ECLI:NL:CBB:2022:325
College van Beroep voor het bedrijfsleven
- Eerste aanleg - enkelvoudig
- Rechtspraak.nl
Beroep tegen besluit minister van Landbouw over subsidiabele oppervlakte voor GLB-betalingen
In deze zaak heeft het College van Beroep voor het bedrijfsleven op 21 juni 2022 uitspraak gedaan in een geschil tussen een stichting en de minister van Landbouw, Natuur en Voedselkwaliteit over de subsidiabele oppervlakte voor rechtstreekse betalingen onder het Gemeenschappelijk Landbouwbeleid (GLB). De stichting had een aanvraag ingediend voor uitbetaling van de basis- en vergroeningsbetaling voor het jaar 2020, maar de minister had deze betalingen vastgesteld op € 332.770,68 na een herziening van een eerder besluit. De stichting stelde dat verschillende percelen in 2020 subsidiabel waren, terwijl de minister dit betwistte.
Het College heeft de argumenten van beide partijen overwogen. Het geschil betrof percelen die volgens de stichting in gebruik waren voor landbouwdoeleinden, maar de minister stelde dat deze percelen vooral uit zand, water en verruiging bestonden en daarom niet als landbouwareaal konden worden aangemerkt. Het College heeft eerder in een uitspraak van 27 juli 2021 geoordeeld dat deze percelen niet subsidiabel waren, en heeft in deze procedure geen reden gevonden om van dat oordeel af te wijken. De luchtfoto's en andere bewijsstukken ondersteunden de conclusie dat de percelen niet voldeden aan de eisen voor subsidiabiliteit.

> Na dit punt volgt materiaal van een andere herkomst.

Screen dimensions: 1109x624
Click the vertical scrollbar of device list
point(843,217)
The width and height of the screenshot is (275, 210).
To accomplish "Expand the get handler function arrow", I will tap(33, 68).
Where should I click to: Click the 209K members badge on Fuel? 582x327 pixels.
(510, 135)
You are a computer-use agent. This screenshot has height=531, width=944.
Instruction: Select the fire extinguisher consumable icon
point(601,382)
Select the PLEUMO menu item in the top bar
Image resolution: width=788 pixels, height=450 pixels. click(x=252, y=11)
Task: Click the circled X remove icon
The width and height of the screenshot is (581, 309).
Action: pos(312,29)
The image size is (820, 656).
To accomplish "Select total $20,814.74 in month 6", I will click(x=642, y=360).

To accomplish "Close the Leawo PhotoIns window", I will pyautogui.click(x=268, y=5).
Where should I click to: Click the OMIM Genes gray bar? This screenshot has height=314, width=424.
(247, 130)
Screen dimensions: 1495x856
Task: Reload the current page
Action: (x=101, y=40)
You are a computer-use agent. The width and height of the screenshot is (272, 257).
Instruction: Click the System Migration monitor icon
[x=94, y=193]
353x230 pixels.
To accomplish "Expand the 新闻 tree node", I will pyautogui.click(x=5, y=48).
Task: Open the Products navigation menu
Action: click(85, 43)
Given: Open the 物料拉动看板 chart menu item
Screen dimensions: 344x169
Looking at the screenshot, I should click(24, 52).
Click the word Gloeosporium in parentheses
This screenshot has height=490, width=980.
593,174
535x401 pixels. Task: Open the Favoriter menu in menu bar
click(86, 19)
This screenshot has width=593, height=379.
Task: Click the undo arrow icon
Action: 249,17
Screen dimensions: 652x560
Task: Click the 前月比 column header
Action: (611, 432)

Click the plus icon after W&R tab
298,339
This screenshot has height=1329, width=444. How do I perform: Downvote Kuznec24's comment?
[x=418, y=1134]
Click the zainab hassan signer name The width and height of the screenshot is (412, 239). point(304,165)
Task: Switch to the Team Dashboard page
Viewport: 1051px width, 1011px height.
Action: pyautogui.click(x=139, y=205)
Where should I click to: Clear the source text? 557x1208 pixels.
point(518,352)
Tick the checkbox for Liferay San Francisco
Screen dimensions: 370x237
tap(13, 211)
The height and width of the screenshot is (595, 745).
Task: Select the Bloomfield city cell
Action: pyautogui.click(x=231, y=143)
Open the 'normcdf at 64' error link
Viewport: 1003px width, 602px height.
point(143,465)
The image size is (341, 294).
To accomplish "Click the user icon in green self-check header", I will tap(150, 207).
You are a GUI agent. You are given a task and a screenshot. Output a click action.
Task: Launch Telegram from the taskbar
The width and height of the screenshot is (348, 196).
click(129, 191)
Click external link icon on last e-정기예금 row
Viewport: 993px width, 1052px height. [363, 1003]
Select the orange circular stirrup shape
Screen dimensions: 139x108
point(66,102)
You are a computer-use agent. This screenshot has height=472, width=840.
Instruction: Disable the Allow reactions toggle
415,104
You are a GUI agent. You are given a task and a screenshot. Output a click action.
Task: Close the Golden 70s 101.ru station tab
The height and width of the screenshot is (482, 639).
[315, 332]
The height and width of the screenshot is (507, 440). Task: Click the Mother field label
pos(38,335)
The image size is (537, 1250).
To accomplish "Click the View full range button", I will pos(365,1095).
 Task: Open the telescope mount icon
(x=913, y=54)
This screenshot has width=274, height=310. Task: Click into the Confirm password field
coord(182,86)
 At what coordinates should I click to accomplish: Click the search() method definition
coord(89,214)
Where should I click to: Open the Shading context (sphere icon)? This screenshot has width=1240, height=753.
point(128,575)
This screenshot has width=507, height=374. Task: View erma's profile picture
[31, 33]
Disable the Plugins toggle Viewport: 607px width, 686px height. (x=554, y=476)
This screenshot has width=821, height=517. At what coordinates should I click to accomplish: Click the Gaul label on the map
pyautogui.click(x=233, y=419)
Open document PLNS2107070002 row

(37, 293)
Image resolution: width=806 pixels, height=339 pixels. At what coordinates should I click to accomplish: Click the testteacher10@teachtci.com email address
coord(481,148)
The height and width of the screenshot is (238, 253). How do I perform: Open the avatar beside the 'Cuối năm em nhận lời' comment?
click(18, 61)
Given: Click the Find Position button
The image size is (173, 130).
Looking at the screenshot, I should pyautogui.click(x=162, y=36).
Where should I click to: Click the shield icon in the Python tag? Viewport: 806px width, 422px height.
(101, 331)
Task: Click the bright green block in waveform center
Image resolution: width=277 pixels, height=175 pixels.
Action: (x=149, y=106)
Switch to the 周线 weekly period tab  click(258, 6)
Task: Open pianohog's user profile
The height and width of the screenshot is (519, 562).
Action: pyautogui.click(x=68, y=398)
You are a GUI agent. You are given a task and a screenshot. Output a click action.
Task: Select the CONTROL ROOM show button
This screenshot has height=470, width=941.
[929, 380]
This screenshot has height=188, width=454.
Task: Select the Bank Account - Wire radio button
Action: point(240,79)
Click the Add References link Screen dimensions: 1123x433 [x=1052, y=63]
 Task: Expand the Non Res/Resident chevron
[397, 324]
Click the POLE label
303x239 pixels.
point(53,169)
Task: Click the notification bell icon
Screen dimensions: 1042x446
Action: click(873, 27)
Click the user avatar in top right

Uiteindelijk heeft het College het beroep van de stichting ongegrond verklaard, waarbij het heeft geoordeeld dat de minister terecht de percelen niet als subsidiabel heeft aangemerkt. De uitspraak benadrukt het belang van objectieve bewijsvoering bij de beoordeling van subsidiabele landbouwgronden en bevestigt de eerdere uitspraak van het College.